(Data for this task):
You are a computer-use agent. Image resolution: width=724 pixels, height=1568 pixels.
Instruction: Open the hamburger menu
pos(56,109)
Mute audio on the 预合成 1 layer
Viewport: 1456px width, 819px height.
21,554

(Task description): Convert the entries above into a JSON list of strings, one string for each line, leaving out any blank lines.

(The solution):
[
  "You are a computer-use agent. Image resolution: width=724 pixels, height=1568 pixels.",
  "Instruction: Open the hamburger menu",
  "pos(56,109)",
  "Mute audio on the 预合成 1 layer",
  "Viewport: 1456px width, 819px height.",
  "21,554"
]